▶ _To be done_
Please rewrite the records below, swapping "Image resolution" for "Screen resolution" wherever it occurs and leaving everything else unchanged.

[Records for locating displayed items]
+++
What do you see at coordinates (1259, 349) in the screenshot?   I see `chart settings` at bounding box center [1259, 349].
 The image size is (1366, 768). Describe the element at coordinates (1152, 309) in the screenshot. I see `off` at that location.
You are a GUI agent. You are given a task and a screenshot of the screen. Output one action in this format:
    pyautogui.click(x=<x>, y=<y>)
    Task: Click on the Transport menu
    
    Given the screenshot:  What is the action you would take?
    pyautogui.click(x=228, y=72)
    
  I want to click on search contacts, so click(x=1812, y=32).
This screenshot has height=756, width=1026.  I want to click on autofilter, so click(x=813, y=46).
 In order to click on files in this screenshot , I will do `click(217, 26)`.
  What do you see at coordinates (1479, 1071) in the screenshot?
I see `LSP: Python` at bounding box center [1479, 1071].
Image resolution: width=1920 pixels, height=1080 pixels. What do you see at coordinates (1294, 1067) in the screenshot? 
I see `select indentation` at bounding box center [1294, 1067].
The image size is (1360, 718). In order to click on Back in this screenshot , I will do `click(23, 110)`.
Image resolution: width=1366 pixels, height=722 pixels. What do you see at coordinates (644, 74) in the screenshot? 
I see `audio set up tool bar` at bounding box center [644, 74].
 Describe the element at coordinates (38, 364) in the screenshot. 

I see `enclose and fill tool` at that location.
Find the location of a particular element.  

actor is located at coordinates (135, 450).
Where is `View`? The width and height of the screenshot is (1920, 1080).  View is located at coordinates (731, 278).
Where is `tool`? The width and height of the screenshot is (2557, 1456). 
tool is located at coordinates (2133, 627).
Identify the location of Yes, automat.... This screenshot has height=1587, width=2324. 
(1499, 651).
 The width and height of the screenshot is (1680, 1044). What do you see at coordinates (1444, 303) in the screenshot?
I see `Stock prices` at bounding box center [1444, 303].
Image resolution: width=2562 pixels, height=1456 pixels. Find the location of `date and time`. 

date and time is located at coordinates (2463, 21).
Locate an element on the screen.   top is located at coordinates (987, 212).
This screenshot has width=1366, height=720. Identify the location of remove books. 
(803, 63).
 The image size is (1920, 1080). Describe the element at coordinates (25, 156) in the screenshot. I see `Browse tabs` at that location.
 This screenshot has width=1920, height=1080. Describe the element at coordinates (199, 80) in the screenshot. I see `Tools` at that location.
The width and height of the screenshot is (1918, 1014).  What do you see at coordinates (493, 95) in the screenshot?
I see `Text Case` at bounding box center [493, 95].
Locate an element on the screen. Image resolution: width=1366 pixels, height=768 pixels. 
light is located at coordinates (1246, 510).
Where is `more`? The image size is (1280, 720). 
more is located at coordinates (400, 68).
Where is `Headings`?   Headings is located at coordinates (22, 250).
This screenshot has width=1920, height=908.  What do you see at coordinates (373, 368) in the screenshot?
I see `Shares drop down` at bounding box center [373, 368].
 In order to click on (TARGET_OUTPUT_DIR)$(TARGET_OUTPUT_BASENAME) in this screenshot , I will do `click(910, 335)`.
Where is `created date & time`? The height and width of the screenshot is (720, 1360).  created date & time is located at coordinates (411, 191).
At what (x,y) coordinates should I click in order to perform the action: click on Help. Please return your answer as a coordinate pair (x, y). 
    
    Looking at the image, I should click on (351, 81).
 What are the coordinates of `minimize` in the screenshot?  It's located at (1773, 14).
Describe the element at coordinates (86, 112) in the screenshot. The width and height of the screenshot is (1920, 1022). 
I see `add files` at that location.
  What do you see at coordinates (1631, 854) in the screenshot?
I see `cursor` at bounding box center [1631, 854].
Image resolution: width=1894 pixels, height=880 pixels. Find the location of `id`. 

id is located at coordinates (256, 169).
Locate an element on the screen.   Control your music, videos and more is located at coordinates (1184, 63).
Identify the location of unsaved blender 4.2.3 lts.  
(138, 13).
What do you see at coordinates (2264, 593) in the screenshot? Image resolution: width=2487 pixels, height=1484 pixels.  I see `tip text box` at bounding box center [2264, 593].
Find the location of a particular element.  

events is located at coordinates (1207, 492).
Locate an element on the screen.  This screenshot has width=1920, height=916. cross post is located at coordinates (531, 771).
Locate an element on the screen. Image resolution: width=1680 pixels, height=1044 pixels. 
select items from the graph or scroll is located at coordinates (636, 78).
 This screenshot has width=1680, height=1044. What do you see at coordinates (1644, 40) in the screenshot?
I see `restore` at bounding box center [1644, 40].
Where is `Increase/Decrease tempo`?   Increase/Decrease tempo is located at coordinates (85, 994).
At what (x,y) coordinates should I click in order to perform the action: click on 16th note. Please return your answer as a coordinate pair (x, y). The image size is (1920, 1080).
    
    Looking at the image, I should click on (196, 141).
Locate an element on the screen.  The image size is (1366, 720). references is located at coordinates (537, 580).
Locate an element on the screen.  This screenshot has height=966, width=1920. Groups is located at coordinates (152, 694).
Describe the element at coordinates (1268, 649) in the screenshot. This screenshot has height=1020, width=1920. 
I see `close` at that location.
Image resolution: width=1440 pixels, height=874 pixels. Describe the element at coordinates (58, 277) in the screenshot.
+++
▶ _Finished exercise_
What do you see at coordinates (1259, 349) in the screenshot?   I see `chart settings` at bounding box center [1259, 349].
 The image size is (1366, 768). Describe the element at coordinates (1152, 309) in the screenshot. I see `off` at that location.
You are a GUI agent. You are given a task and a screenshot of the screen. Output one action in this format:
    pyautogui.click(x=<x>, y=<y>)
    Task: Click on the Transport menu
    
    Given the screenshot:  What is the action you would take?
    pyautogui.click(x=228, y=72)
    
  I want to click on search contacts, so click(x=1812, y=32).
This screenshot has height=756, width=1026.  I want to click on autofilter, so click(x=813, y=46).
 In order to click on files in this screenshot , I will do `click(217, 26)`.
  What do you see at coordinates (1479, 1071) in the screenshot?
I see `LSP: Python` at bounding box center [1479, 1071].
Screen resolution: width=1920 pixels, height=1080 pixels. What do you see at coordinates (1294, 1067) in the screenshot? 
I see `select indentation` at bounding box center [1294, 1067].
The image size is (1360, 718). In order to click on Back in this screenshot , I will do `click(23, 110)`.
Screen resolution: width=1366 pixels, height=722 pixels. What do you see at coordinates (644, 74) in the screenshot? 
I see `audio set up tool bar` at bounding box center [644, 74].
 Describe the element at coordinates (38, 364) in the screenshot. 

I see `enclose and fill tool` at that location.
Find the location of a particular element.  

actor is located at coordinates (135, 450).
Where is `View`? The width and height of the screenshot is (1920, 1080).  View is located at coordinates (731, 278).
Where is `tool`? The width and height of the screenshot is (2557, 1456). 
tool is located at coordinates (2133, 627).
Identify the location of Yes, automat.... This screenshot has height=1587, width=2324. 
(1499, 651).
 The width and height of the screenshot is (1680, 1044). What do you see at coordinates (1444, 303) in the screenshot?
I see `Stock prices` at bounding box center [1444, 303].
Screen resolution: width=2562 pixels, height=1456 pixels. Find the location of `date and time`. 

date and time is located at coordinates (2463, 21).
Locate an element on the screen.   top is located at coordinates (987, 212).
This screenshot has width=1366, height=720. Identify the location of remove books. 
(803, 63).
 The image size is (1920, 1080). Describe the element at coordinates (25, 156) in the screenshot. I see `Browse tabs` at that location.
 This screenshot has width=1920, height=1080. Describe the element at coordinates (199, 80) in the screenshot. I see `Tools` at that location.
The width and height of the screenshot is (1918, 1014).  What do you see at coordinates (493, 95) in the screenshot?
I see `Text Case` at bounding box center [493, 95].
Locate an element on the screen. Screen resolution: width=1366 pixels, height=768 pixels. 
light is located at coordinates (1246, 510).
Where is `more`? The image size is (1280, 720). 
more is located at coordinates (400, 68).
Where is `Headings`?   Headings is located at coordinates (22, 250).
This screenshot has width=1920, height=908.  What do you see at coordinates (373, 368) in the screenshot?
I see `Shares drop down` at bounding box center [373, 368].
 In order to click on (TARGET_OUTPUT_DIR)$(TARGET_OUTPUT_BASENAME) in this screenshot , I will do `click(910, 335)`.
Where is `created date & time`? The height and width of the screenshot is (720, 1360).  created date & time is located at coordinates (411, 191).
At what (x,y) coordinates should I click in order to perform the action: click on Help. Please return your answer as a coordinate pair (x, y). 
    
    Looking at the image, I should click on (351, 81).
 What are the coordinates of `minimize` in the screenshot?  It's located at (1773, 14).
Describe the element at coordinates (86, 112) in the screenshot. The width and height of the screenshot is (1920, 1022). 
I see `add files` at that location.
  What do you see at coordinates (1631, 854) in the screenshot?
I see `cursor` at bounding box center [1631, 854].
Screen resolution: width=1894 pixels, height=880 pixels. Find the location of `id`. 

id is located at coordinates (256, 169).
Locate an element on the screen.   Control your music, videos and more is located at coordinates (1184, 63).
Identify the location of unsaved blender 4.2.3 lts.  
(138, 13).
What do you see at coordinates (2264, 593) in the screenshot? Screen resolution: width=2487 pixels, height=1484 pixels.  I see `tip text box` at bounding box center [2264, 593].
Find the location of a particular element.  

events is located at coordinates (1207, 492).
Locate an element on the screen.  This screenshot has width=1920, height=916. cross post is located at coordinates (531, 771).
Locate an element on the screen. Screen resolution: width=1680 pixels, height=1044 pixels. 
select items from the graph or scroll is located at coordinates (636, 78).
 This screenshot has width=1680, height=1044. What do you see at coordinates (1644, 40) in the screenshot?
I see `restore` at bounding box center [1644, 40].
Where is `Increase/Decrease tempo`?   Increase/Decrease tempo is located at coordinates (85, 994).
At what (x,y) coordinates should I click in order to perform the action: click on 16th note. Please return your answer as a coordinate pair (x, y). The image size is (1920, 1080).
    
    Looking at the image, I should click on (196, 141).
Locate an element on the screen.  The image size is (1366, 720). references is located at coordinates (537, 580).
Locate an element on the screen.  This screenshot has height=966, width=1920. Groups is located at coordinates (152, 694).
Describe the element at coordinates (1268, 649) in the screenshot. This screenshot has height=1020, width=1920. 
I see `close` at that location.
Screen resolution: width=1440 pixels, height=874 pixels. Describe the element at coordinates (58, 277) in the screenshot.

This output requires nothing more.